Another exception was the prophet Samuel. His barren mother, Hannah, promised that if God would give her a child, she would make the child a nazir (loosely translated as “monk”) from birth and dedicate him to the priesthood. After Samuel was weaned, Hannah—considered a prophetess in her own right—left him under the tutelage of the High Priest Eli. The Tanakh tells us that Eli’s own two sons, Hofni and Pinchas (not to be confused with the Pinchas above) were “base men who did not know God” (I Samuel 2:12), and it appears that Samuel filled the void they left, for he “served before Hashem, a youth girded with a linen ephod” (2:18). The ephod was one of the special vestments worn only by the kohanim, as described in last week’s parasha. Despite Samuel being from the tribe of Ephraim, it appears he became a full member of the priesthood. So great was he that Psalms 99:6 famously equates Samuel with Moses (a Levite) and Aaron (a kohen) combined.

In fact, long before Aaron we read how Melchizedek was a “kohen to God” who came to bless Abraham (Genesis 14:18). Melchizedek is identified with Shem, the son of Noah (appropriately his firstborn son, according to many opinions). He was the first person in history to serve as a proper priest, offering sacrifices to God upon an altar upon exiting the Ark following the Great Flood (see Beresheet Rabbah 30:6).

Finally, the Talmud (Sukkah 52a) speaks of a certain “righteous priest” who is one of the four messianic figures prophesied by Zechariah. While Mashiach himself is said to be from the tribe of Judah and a descendent of King David, there are a number of perplexing sources speaking of Mashiach being a kohen! In fact, there are only four places in the entire Torah where the word mashiach (משיח) actually appears. All four cases are in reference to a kohen, mentioned as hakohen hamashiach. While the simple explanation is that this refers to the “anointed” priest, ie. the High Priest, the deeper meaning suggests that Mashiach himself is somehow a kohen.*

In reality, this isn’t so hard to understand. After all, when Mashiach comes everything will revert to the way it was meant to be originally. The sin of the Golden Calf will be rectified, together with all the other tikkunim. Thus, the priesthood will once again belong to the firstborn.
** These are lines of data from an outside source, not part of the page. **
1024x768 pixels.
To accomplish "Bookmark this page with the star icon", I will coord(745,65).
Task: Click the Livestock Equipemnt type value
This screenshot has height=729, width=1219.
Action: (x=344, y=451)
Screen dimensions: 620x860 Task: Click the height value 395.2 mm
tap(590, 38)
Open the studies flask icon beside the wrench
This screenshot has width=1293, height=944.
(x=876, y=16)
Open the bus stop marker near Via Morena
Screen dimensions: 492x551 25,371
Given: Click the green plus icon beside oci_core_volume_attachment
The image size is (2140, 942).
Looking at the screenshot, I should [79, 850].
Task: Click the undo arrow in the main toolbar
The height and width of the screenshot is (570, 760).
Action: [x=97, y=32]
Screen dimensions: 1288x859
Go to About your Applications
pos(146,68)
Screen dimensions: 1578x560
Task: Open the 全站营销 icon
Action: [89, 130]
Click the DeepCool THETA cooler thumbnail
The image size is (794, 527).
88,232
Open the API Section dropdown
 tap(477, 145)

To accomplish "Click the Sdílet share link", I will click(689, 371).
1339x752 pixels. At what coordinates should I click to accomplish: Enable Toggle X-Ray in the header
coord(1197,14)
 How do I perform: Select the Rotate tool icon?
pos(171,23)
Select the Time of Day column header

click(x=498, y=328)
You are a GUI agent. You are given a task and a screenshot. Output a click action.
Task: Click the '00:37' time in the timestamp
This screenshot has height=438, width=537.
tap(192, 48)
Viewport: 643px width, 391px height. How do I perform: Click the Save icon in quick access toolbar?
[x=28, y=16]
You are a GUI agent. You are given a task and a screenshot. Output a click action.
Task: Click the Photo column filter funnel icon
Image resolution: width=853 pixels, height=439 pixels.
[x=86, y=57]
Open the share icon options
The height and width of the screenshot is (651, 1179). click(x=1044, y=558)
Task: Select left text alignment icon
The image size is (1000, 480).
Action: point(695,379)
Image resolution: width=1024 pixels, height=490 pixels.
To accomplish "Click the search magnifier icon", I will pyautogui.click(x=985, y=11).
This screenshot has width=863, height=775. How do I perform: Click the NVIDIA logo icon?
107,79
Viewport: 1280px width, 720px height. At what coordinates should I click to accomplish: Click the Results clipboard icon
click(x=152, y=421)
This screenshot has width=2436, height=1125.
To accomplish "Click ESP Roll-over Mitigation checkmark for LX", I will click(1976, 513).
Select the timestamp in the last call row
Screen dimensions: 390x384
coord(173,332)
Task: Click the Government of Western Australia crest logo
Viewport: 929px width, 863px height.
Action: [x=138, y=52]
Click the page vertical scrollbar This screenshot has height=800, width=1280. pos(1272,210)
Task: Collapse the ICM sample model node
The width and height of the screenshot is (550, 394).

And even this will likely be temporary, for God always intended the Jewish people to be a mamlechet kohanim, for each and every Jew to be a priest, as it is written (Exodus 19:5-6):

…If you would but hearken to My voice, and keep My covenant, you shall be My treasure among all peoples, for all the earth is Mine; and you shall be unto me a kingdom of priests, and a holy nation…

Courtesy: Temple Institute


*Interestingly, the breakaway sect of priests known as the Essenes—who likely produced the Dead Sea Scrolls—believed in a messianic figure referred to as moreh tzedek, the “Righteous Teacher”. Scholars have suggested this was a high-ranking kohen named Judah who separated from the corrupt Sadducee priests of the Second Temple and founded the ascetic Essene sect. Judah was ultimately killed for apostasy, and the Essenes apparently believed that he would return to life to usher in the Messianic age. It seems early Christians adopted many elements of this legend. The possibility is explored by Michael O. Wise in The First Messiah: Investigating the Savior Before Christ.